= Ginette Laurin =

Canadian choreographer

Ginette Laurin C.M. (born in Montreal 3 January 1955) is a Canadian dancer, choreographer and artistic director. In 1984, she founded the dance group named O Vertigo, based in Montreal. O Vertigo is dedicated to creation in new dance and to broadcasting Ginette Laurin's works all over the world.

==Biography==
Trained as a gymnast and in modern dance and classical ballet in Montreal and New York City, Ginette Laurin began her dancing career in Montreal at the beginning of the 1970s. After creating several works as a choreographer, she founded O Vertigo, a company known for its expressive power and the unerring realization of its artistic vision. Besides creating works at O Vertigo, Ginette Laurin has choreographs pieces for other dance companies including Les Grands Ballets Canadiens and Introdans in the Netherlands, and for film. She also transmits her knowledge as an instructor at Université du Québec à Montréal (UQAM) and at European festivals, and through workshops held by O Vertigo.
With more than 50 choreographical works to her credit and acclaimed worldwide, Ginette Laurin is one of the foremost figures in contemporary dance in Canada.

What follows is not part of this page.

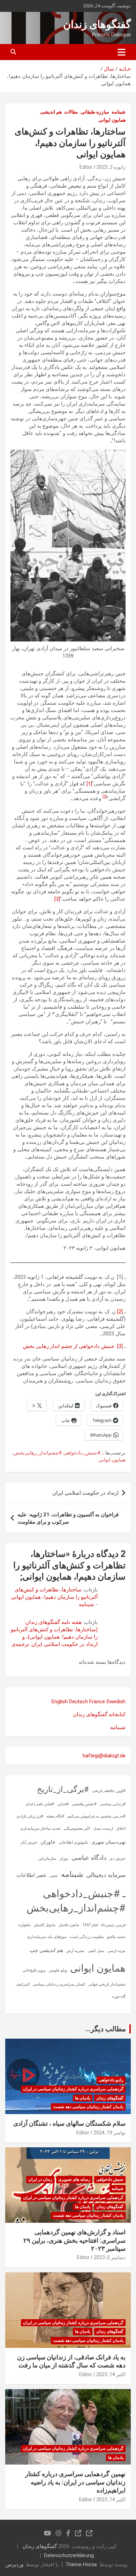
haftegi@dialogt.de (104, 1756)
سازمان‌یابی (47, 1858)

She was profiled in Moze Mossanen's 1987 documentary film Dance for Modern Times, alongside David Earle, James Kudelka, Christopher House and Danny Grossman.

== Main choreographies ==
- 1979 : Sept fois passera
- 1980 : L'Inceste
- 1987 : Full House
- 1989 : Chagall
- 1992 : La Chambre Blanche (recreated in 2008)
- 1995 : Horizon; 1.60
- 1997 : En Dedans
- 1997 : La Bête
- 1999 : La Vie qui bat (cover version in 2009)
- 2001 : Luna
- 2004 : La Résonance du double
- 2006 : ANGELs
- 2007 : Études #3 pour cordes et poulie de Laurin
- 2010 : Onde de choc
- 2012 : KHAOS
- 2014 : Soif

== Films and videos ==
- 1996: Night of the Flood (La Nuit du déluge)
- 2005 : Wire Frame also known as Point de fuite
- 2009 : la chambre blanche

== Awards ==
- 2015 : Order of Canada
- 2006 : Award for Best Canadian Work at the International Festival of Films on Art (FIFA) for Wire Frame, a television adaptation of the work Passare.
- 2003 : Cinedance Award for Best Direction at the Moving Pictures Festival in Toronto for the short film Passare
- 2002 : Prix reconnaissance UQAM (Université du Québec à Montréal), Arts Faculty for the exceptional manner in which Ginette Laurin has promoted her field of study here and abroad.
- 1993 : Grand Prix du Conseil des arts de la Communauté urbaine de Montréal for the excellence of the production La Chambre Blanche.
- 1986 : Jean A. Chalmers Award to Ginette Laurin for outstanding choreography, given by the Ontario Arts Council.